Hello ,
I want to ask if I have some rules saying accept or drop and I didn’t delete it completely , is it affection the rules after ?
Best Regards,
You may want to check firewall documentation
check this link
https://docs.vyos.io/en/sagitta/configuration/firewall/index.html
Nftables which VyOS currently use (older iptables and ipchains from the Linux kernel works the same) are “top-down” aka “first-match” firewall.
Meaning the first rule that matches the current packet (when read top-down) and its action is what will happen to this packet and no other rules will be processed (compared to pf and ipf from the FreeBSD world who is “best-match” where a later rule can overrule previous rules because the later rule is more specific).

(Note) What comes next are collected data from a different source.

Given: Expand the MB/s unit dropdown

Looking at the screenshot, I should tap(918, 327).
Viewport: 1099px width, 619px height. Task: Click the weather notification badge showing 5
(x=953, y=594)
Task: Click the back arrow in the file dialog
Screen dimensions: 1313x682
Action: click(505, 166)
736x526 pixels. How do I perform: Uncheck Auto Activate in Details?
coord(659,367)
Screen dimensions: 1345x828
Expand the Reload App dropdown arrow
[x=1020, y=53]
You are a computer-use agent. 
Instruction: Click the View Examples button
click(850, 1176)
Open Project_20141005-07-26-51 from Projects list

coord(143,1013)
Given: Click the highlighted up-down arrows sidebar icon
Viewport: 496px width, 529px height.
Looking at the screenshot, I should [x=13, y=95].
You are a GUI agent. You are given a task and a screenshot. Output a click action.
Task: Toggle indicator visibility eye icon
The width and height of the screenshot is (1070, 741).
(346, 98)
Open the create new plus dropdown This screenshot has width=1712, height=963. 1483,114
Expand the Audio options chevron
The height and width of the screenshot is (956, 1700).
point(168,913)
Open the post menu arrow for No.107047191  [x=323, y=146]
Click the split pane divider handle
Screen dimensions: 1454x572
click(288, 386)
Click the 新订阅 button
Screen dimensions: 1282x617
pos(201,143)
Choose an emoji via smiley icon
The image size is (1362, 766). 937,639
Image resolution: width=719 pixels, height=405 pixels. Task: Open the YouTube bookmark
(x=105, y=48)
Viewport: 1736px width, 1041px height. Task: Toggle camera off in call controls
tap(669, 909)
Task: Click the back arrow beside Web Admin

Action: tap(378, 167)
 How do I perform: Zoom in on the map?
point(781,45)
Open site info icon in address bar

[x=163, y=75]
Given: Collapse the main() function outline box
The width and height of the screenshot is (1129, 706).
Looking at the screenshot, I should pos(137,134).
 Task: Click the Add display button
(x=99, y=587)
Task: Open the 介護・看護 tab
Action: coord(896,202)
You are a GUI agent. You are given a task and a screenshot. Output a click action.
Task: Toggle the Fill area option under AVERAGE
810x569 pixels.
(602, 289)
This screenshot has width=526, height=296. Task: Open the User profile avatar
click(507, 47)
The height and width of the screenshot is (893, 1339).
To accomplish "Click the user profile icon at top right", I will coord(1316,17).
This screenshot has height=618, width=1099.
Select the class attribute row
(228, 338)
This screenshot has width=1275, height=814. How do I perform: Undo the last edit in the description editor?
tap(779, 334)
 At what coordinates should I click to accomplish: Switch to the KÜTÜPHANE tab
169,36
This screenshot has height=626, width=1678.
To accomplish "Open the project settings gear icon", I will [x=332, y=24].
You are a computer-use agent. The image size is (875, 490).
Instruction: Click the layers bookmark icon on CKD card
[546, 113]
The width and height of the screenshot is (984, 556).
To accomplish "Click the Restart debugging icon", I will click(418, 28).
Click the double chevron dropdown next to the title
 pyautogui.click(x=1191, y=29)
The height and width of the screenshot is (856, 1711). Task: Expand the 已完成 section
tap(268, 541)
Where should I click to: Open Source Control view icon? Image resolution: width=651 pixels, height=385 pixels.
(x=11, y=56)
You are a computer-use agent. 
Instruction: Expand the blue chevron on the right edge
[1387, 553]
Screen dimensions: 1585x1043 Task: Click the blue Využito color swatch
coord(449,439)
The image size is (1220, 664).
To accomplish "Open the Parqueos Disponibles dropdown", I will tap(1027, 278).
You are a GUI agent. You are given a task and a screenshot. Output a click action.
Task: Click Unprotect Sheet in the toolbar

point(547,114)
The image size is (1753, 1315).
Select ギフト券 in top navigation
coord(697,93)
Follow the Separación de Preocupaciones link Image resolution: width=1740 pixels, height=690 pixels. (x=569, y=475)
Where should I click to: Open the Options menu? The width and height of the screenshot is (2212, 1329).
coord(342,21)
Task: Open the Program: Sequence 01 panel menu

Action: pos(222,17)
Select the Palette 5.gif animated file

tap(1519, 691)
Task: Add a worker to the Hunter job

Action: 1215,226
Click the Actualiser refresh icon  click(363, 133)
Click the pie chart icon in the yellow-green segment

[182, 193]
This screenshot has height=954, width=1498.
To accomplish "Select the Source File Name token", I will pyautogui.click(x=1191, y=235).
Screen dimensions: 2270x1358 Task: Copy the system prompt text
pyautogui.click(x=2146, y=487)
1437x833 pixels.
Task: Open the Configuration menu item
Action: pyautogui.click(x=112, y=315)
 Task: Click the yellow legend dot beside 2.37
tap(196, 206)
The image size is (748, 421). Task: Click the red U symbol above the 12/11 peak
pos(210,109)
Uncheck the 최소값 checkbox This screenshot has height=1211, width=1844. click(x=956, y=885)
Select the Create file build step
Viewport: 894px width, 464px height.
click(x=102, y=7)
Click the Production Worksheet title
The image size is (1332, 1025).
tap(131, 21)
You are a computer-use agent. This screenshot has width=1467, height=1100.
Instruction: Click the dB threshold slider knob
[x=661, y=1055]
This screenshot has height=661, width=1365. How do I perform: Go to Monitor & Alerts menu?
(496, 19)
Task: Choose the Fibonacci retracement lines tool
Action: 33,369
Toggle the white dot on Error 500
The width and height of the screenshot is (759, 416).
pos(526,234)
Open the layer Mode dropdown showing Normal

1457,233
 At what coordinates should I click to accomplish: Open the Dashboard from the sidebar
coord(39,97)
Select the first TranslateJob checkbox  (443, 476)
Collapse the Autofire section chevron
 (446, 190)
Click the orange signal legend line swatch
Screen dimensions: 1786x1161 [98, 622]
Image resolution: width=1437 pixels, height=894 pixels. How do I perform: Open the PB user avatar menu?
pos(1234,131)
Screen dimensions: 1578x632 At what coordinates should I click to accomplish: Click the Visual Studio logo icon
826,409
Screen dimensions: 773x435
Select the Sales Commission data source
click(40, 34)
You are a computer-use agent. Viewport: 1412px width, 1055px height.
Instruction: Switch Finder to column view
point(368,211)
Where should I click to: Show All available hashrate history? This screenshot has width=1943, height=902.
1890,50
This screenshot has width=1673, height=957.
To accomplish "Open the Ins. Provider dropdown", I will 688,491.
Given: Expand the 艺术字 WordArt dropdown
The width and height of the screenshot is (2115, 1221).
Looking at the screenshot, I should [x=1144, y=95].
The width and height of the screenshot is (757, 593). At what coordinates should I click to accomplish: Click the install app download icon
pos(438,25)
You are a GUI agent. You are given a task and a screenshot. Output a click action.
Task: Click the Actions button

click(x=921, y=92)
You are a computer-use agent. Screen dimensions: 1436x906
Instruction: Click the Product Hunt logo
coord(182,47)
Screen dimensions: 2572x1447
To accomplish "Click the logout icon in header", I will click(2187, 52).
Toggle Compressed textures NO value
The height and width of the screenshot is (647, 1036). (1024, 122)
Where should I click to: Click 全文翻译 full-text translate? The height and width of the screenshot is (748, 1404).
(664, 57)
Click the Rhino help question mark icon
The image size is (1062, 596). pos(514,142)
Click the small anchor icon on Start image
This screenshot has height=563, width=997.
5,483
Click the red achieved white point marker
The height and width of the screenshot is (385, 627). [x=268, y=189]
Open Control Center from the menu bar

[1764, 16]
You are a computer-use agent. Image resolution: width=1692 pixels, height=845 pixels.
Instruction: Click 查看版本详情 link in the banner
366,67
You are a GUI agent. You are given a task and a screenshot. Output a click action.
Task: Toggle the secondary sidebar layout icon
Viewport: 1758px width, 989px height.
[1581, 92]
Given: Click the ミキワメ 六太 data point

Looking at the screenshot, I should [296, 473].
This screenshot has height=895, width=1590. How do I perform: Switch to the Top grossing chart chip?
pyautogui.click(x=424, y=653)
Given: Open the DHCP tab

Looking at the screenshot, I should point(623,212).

This behaviour of “top-down”/“first-match” is the same as you will have when using ACL’s in a Cisco, Arista etc switch/router.
Example:
Rule 10: src=10.0.0.0/24, action=drop
Rule 20: src=10.0.0.1/32, action=accept
With VyOS (that is nftables, iptables and ipchains in Linux kernels) a packet that arrives that have srcip=10.0.0.1 will match on rule 10 (since 10.0.0.1 is within 10.0.0.0/24) and no other rules will be evaluated. Meaning the packet will be dorpped.
While with FreeBSD (pf and ipf) a packet that arrives with srcip=10.0.0.1 will be evaluated against all rules and rule20 who is more specific (defines /32 instead of /24) will win and the packet will be accepted.